(Extracted material)
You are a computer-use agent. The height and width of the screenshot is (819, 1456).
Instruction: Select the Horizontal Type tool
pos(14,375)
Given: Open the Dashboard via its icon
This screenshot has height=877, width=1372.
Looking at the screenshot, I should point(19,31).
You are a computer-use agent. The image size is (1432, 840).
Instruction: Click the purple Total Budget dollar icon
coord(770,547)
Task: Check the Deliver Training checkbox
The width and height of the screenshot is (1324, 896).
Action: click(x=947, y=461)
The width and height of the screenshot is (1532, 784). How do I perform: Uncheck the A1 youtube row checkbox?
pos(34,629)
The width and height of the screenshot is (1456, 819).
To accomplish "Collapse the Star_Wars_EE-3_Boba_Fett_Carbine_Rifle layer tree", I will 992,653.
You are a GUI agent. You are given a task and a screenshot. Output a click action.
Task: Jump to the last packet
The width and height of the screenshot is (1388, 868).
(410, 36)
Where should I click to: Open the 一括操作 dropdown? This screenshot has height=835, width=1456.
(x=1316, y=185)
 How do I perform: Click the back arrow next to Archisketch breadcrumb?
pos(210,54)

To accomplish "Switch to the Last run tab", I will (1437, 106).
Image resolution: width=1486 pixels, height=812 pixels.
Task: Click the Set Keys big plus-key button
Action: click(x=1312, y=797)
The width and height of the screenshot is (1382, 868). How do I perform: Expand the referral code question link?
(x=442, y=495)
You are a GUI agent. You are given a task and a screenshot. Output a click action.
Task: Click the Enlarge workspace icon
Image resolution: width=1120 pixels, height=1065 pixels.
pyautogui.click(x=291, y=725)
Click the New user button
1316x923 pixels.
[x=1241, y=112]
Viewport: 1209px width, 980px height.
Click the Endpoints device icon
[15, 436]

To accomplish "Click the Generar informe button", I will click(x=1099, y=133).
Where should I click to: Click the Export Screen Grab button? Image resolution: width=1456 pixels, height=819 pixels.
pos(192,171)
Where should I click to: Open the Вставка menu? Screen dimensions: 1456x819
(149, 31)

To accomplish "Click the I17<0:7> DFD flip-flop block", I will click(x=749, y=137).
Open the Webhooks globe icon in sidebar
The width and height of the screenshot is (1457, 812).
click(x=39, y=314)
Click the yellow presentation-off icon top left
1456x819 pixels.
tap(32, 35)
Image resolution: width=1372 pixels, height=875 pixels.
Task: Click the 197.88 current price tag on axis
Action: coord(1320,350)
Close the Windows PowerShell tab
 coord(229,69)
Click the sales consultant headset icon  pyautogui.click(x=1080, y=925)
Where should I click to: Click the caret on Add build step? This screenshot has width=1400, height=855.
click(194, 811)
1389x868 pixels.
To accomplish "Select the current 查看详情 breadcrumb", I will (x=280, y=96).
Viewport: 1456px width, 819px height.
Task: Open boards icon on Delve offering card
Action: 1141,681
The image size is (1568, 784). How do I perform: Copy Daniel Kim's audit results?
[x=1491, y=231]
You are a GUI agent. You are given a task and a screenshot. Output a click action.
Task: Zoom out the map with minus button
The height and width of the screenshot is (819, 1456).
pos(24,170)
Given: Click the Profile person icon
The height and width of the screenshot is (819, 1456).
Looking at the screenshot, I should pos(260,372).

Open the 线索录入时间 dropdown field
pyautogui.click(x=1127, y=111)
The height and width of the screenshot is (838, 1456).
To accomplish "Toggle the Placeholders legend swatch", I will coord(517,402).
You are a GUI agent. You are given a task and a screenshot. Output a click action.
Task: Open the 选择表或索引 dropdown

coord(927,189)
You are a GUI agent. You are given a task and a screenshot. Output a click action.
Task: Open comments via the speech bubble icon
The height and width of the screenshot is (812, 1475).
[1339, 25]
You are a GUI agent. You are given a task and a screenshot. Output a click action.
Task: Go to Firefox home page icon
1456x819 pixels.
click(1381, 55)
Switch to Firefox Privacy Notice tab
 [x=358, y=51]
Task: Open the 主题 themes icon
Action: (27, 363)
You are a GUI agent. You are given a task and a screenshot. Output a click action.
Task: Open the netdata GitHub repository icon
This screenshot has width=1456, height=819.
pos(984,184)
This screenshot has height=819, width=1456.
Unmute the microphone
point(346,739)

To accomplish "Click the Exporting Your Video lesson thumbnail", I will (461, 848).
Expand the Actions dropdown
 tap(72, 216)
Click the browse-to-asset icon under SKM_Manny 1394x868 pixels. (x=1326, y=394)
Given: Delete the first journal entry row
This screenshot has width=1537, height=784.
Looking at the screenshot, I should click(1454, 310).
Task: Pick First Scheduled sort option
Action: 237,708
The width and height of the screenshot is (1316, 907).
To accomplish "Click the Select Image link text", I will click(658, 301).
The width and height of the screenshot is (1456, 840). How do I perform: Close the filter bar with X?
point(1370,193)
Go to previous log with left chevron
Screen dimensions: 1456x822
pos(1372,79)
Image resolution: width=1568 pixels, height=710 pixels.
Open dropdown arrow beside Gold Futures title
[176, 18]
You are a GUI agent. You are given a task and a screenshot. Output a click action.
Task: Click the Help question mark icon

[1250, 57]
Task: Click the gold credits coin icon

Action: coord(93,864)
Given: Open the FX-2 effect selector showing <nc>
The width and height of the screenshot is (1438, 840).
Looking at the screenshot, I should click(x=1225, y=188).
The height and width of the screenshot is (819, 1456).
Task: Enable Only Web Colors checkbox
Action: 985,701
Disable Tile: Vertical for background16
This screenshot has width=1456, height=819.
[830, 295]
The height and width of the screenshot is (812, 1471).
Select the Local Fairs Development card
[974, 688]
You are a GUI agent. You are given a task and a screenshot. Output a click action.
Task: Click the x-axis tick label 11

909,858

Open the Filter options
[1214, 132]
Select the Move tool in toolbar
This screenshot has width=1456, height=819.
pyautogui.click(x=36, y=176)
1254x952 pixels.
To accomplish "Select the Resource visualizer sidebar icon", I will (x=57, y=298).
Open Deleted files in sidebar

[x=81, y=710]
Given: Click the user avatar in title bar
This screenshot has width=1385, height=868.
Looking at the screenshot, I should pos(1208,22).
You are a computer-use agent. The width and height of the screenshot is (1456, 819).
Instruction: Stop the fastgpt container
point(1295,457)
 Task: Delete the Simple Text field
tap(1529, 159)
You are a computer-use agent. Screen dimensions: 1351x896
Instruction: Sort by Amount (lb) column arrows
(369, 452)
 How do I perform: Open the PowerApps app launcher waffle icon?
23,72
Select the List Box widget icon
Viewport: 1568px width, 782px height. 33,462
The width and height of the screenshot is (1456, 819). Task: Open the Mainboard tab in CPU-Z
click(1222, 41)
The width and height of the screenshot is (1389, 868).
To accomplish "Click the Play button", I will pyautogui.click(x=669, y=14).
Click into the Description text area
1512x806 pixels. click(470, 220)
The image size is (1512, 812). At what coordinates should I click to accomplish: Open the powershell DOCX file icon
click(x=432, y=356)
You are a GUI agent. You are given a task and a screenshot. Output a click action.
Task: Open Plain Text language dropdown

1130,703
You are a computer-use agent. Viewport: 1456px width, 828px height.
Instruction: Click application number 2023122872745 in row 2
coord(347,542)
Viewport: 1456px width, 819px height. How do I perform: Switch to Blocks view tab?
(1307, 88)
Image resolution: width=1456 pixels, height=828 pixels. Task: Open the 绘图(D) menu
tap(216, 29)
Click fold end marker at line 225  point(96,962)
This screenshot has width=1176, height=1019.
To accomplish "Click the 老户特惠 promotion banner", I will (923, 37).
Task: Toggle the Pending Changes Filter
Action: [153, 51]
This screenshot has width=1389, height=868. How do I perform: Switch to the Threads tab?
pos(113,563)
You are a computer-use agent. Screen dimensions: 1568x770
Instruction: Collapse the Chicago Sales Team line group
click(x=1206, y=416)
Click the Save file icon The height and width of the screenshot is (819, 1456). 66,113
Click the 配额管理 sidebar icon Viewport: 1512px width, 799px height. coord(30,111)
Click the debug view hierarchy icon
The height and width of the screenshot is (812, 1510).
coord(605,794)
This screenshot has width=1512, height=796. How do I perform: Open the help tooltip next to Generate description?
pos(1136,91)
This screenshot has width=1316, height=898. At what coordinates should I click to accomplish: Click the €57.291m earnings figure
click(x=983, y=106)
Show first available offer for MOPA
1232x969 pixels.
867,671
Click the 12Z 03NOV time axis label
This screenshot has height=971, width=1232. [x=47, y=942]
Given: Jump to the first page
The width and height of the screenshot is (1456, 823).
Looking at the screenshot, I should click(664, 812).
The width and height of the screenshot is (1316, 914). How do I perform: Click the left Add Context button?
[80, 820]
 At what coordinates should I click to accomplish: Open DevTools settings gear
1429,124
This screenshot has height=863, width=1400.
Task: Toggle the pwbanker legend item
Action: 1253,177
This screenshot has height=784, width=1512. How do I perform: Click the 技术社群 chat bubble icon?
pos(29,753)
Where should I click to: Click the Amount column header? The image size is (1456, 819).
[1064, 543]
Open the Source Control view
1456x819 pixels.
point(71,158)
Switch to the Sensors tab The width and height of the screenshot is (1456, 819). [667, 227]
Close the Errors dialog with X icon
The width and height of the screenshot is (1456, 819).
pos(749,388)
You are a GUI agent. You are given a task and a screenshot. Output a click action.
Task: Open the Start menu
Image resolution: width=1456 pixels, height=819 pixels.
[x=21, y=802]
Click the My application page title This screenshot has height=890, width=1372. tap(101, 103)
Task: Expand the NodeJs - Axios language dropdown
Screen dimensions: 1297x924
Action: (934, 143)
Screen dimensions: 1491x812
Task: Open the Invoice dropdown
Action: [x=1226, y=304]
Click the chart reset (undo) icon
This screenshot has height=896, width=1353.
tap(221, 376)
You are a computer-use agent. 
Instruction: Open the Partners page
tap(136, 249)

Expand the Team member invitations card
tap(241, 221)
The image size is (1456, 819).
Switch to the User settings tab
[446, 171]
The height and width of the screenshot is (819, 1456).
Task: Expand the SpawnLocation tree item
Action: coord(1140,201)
(End Extracted material)
[Problem to solve]: Could you return exactly the stretch of the data above that starts at the line with "Task: Open the netdata GitHub repository icon" and ends at the line with "Given: Open the FX-2", both lines included?

[Response box]:
Task: Open the netdata GitHub repository icon
This screenshot has width=1456, height=819.
pos(984,184)
This screenshot has height=819, width=1456.
Unmute the microphone
point(346,739)

To accomplish "Click the Exporting Your Video lesson thumbnail", I will (461, 848).
Expand the Actions dropdown
 tap(72, 216)
Click the browse-to-asset icon under SKM_Manny 1394x868 pixels. (x=1326, y=394)
Given: Delete the first journal entry row
This screenshot has width=1537, height=784.
Looking at the screenshot, I should click(1454, 310).
Task: Pick First Scheduled sort option
Action: 237,708
The width and height of the screenshot is (1316, 907).
To accomplish "Click the Select Image link text", I will click(658, 301).
The width and height of the screenshot is (1456, 840). How do I perform: Close the filter bar with X?
point(1370,193)
Go to previous log with left chevron
Screen dimensions: 1456x822
pos(1372,79)
Image resolution: width=1568 pixels, height=710 pixels.
Open dropdown arrow beside Gold Futures title
[176, 18]
You are a GUI agent. You are given a task and a screenshot. Output a click action.
Task: Click the Help question mark icon

[1250, 57]
Task: Click the gold credits coin icon

Action: coord(93,864)
Given: Open the FX-2 effect selector showing <nc>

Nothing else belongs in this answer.